Let's see your tower do that.
Stockholm Computing Syndrome?
As far as price: company bought it. Always change jobs right before an Apple hardware refresh event. If it wasn't essentially "free" from my end, I'd have gone with a 27" iMac.
Agreed, but: I'm weary of Windows. I've run every version except Vista and 8 on my home machine. I've been a total fan of Windows. I'm just really weary of using it. I use Cygwin for scripting, but some things are really hard to do even in Cygwin. I'm seriously considering the new Pro, but I have issues (can't RAID1 the OS drive, what are those external enclosures really like? Noisy??) so I'm not sure.
Ironically, I probably would have definitely upgraded if they had not changed the form factor, since I know I'd be able to do what I want.
You don't have to run Windows, there's always Linux. Why are you weary of Windows?
I have used Windows 7 and 8 and use virtual machines with Debian for development. You could probably even install an OSX virtual machine if you wanted to.
Just keep your files organized and don't install every too much crap and it'll run beautifully.

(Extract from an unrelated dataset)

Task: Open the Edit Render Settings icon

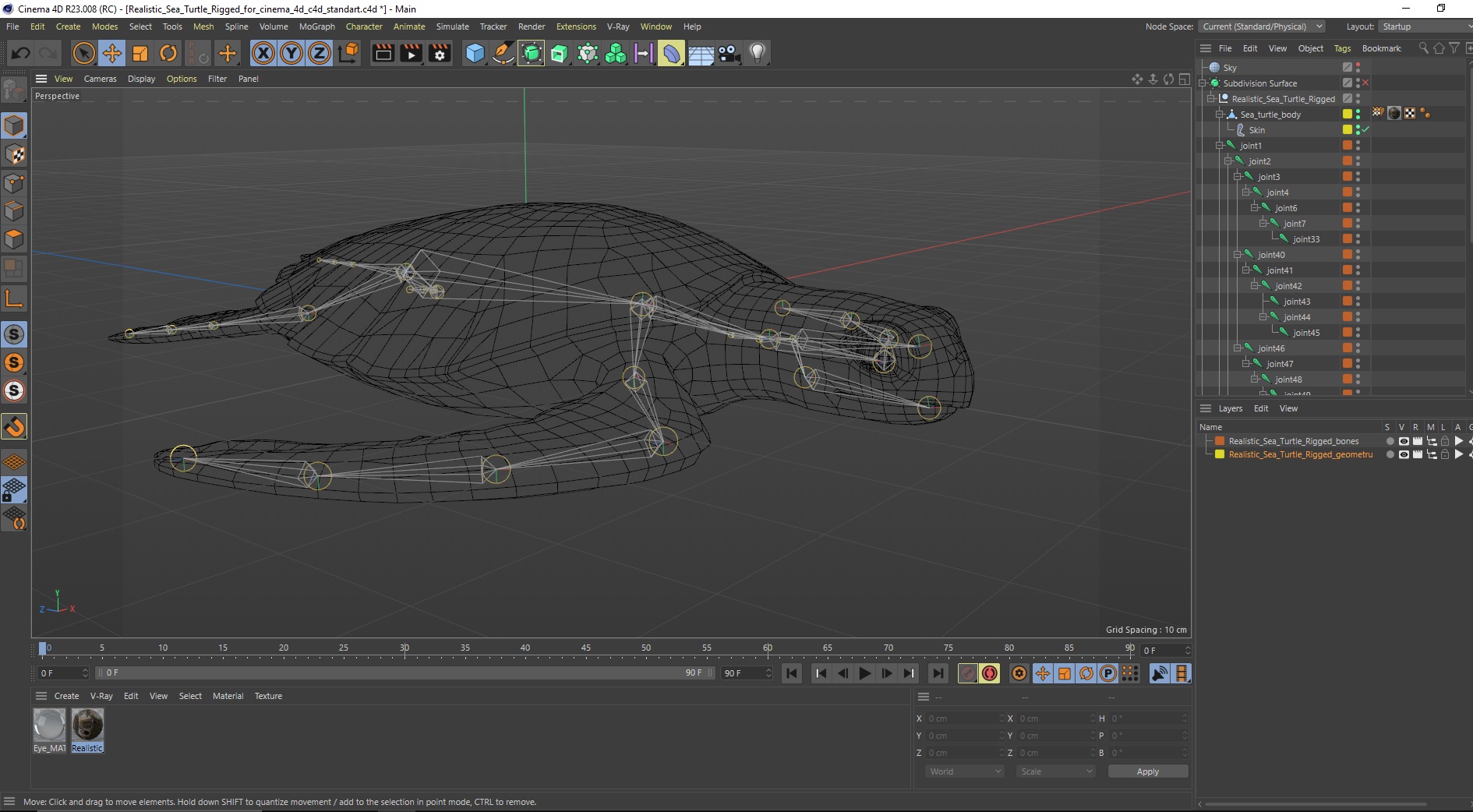Action: coord(440,53)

I keep my files so that I can easily format the computer and start over fresh in a couple hours.
I also run a software firewall so that I can keep track of all connections in and out of my computer. Microsoft Security Essentials is sufficient for most Windows users for antivirus purposes, just be smart about what you install, or if you want to install lots of stuff run it in a virtual machine. I use Oracle VirtualBox, it's lightweight and fast.

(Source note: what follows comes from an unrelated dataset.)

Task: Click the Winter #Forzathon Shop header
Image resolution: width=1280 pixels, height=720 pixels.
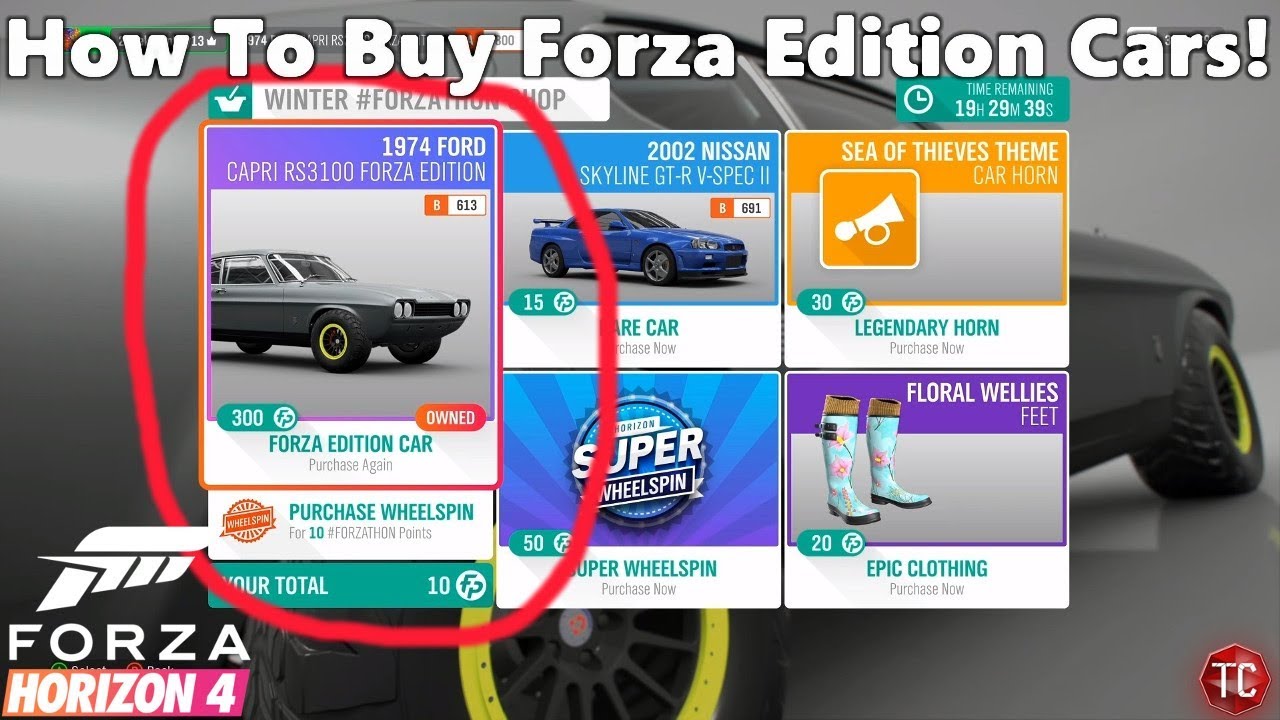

Lightroom and some other programs. LR runs on both Windows and Mac, so I'm tied to these.
For why I'm weary, see Cygwin comments in OP. And, this[1] (while I don't run Windows 8 at home, I do at work). Microsoft could have bought Cygwin before Red Hat. They could have embraced the differences between UNIX and Windows and made me love Windows as a better UNIX. PowerShell? No thanks. Even if I didn't hate it, it's Windows only. Give me Bash.
Windows is an inferior OS. When I start a Cygwin Bash process, there is a non-zero chance that I won't get some memory I need. The fix is to shutdown all Cygwin processes and to rebase ALL of the dlls used by Cygwin to different addresses. Seriously, true virtual memory has been around for what, more than 30 years? Still today you can run/load a device driver that puts crap in the middle of every program's address space. How is this tolerated??
I have two CentOS boxes at home, where I do lots of my work. Every night they are updated with the latest rpms to fix problems. I only have to reboot when I install a new kernel. Windows, on the other hand, needs to reboot for almost every single Windows Update.
These are the reasons I'm weary of using this shit OS.
What a strange time to release something...a week before Christmas, after Black Friday/Cyber Monday, and after the "deadline" of December 15 by which most retailers guarantee delivery before Christmas.
It's targeted as a work machine, which isn't really subject to seasonal Thanksgiving/Xmas buying, not much at least. I'm guessing the demographic of people dropping $3-6K on shiny Xeon-shaped garbage cans as Christmas gifts is pretty small.
That said, I suspect they wanted to release this one earlier but hit some speed bumps.
Apple did say "December". They dident say you would GET it in December, but it would be available to PURCHASE in December... Same with iPhones these days... order online, 3-4 weeks before you get it...
(repost from a similar thread earlier today)
The RAM limits on laptops are nearly understandable. But on a machine like this, it seems like obvious greed on the part of Apple to give this machine a maximum life span of 3-4 years.